Tallis Scholars pay tribute to a Spanish ‘Genius’
‘The Genius of Tomás Luis de Victoria (1548—1611)’’ was a natural title for the Tallis Scholars’ Boston Early Music Festival concert Friday evening at Jordan Hall. This year marks the 400th anniversary of the Spanish composer’s death, and the Scholars, celebrating their 38th year under founder Peter Phillips, had a recent Victoria album, last year’s “Lamentations of Jeremiah,’’ on which to draw.
Yet though their pure, austere tone and pellucid counterpoint have become the benchmark for performances of Renaissance polyphony, the agony and ecstasy of this El Greco of sacred-music composers is not a good fit for singers who favor clarity over emotion and tend to sublimate the text. On record, at least, Harry Christophers’s the Sixteen are more empyrean, and David Hill’s Westminster Cathedral Choir offers real flesh and blood. At Jordan Hall, the Scholars ultimately made their point, but it took a while.
The program itself was an odd liturgical duck. The Christmas motet “O magnum mysterium’’ and the Mass of the same name (both with just eight singers, two to a part) and the “Salve Regina’’ occupied the first half of the evening; the second was given over to the Pentecostal motet “Dum complerentur’’ and the “Lamentations for Holy Friday’’ and then two compositions by one of Victoria’s contemporaries, Sebastián de Vivanco, “Sicut lilium’’ and “Magnificat octavi toni.’’
The “Alleluia’’ of the “O magnum mysterium’’ motet was careful to a fault, the Mass that followed a thing of pallid beauty. When the two sopranos who had sat out these pieces joined in, the sound became richer. Still, in “Dum complerentur,’’ the fire of the Holy Spirit flickered only intermittently.

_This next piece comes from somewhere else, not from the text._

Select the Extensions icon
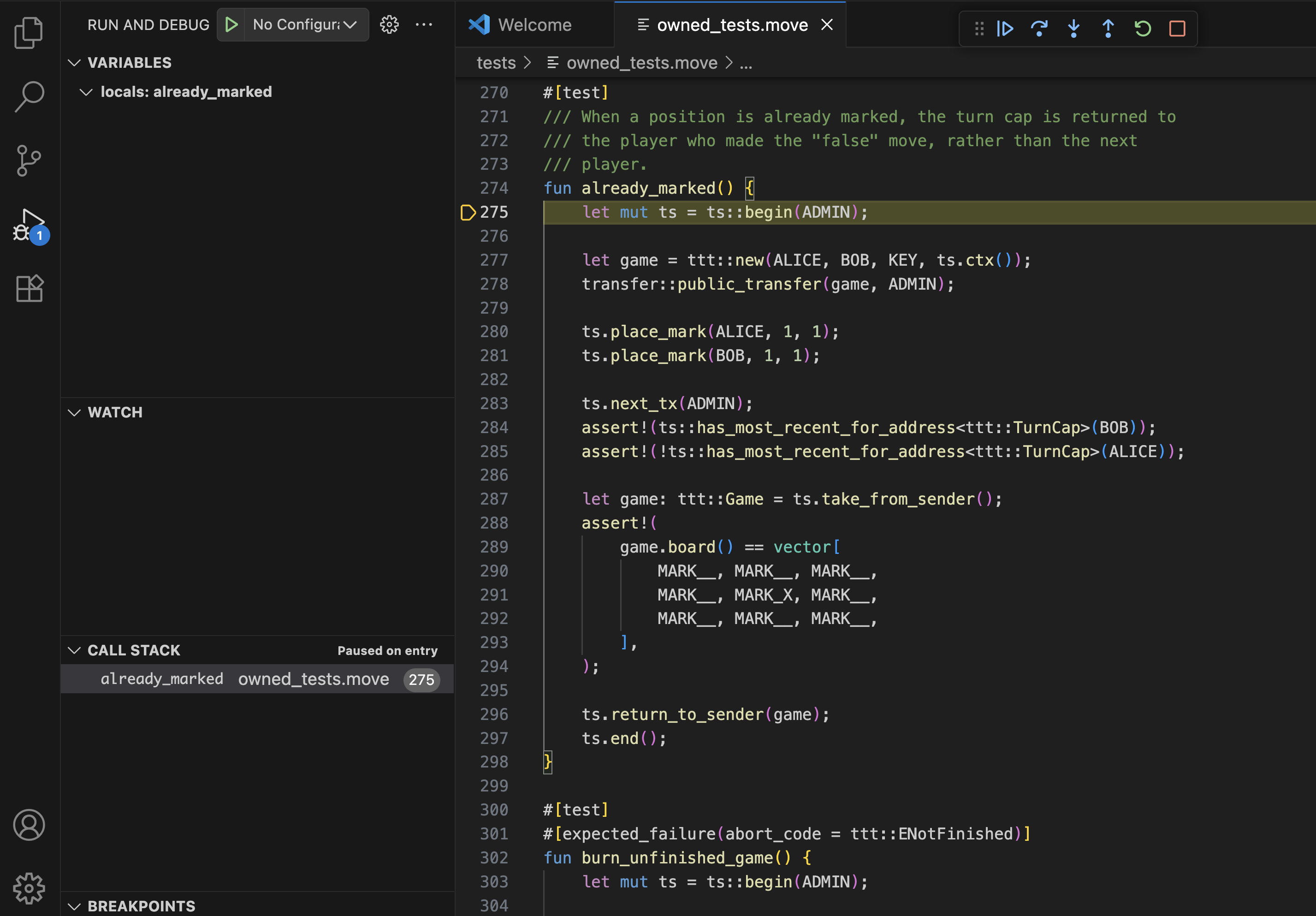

But their “Lamentations for Holy Friday,’’ the only piece on the program proper that the Scholars have recorded, was a somber suit of black velvet with slashes of celestial light. And they made a strong case for Vivanco: Their double-choir give-and-take animated the “Song of Songs’’-based “Sicut lilium,’’ and in the “Magnificat,’’ they reveled in the contrast between plainchant and polyphony, becoming downright exuberant in the “Deposuit potentes de sede; et exaltavit humiles.’’
The one encore, touted by Phillips as “the smash hit of the 1580s,’’ was Francisco Guerrero’s “Ave Virgo Sanctissima,’’ a piece with forward-looking, almost Mannerist accents. The ensemble remained as crystalline at the end of the evening as it had been at the beginning.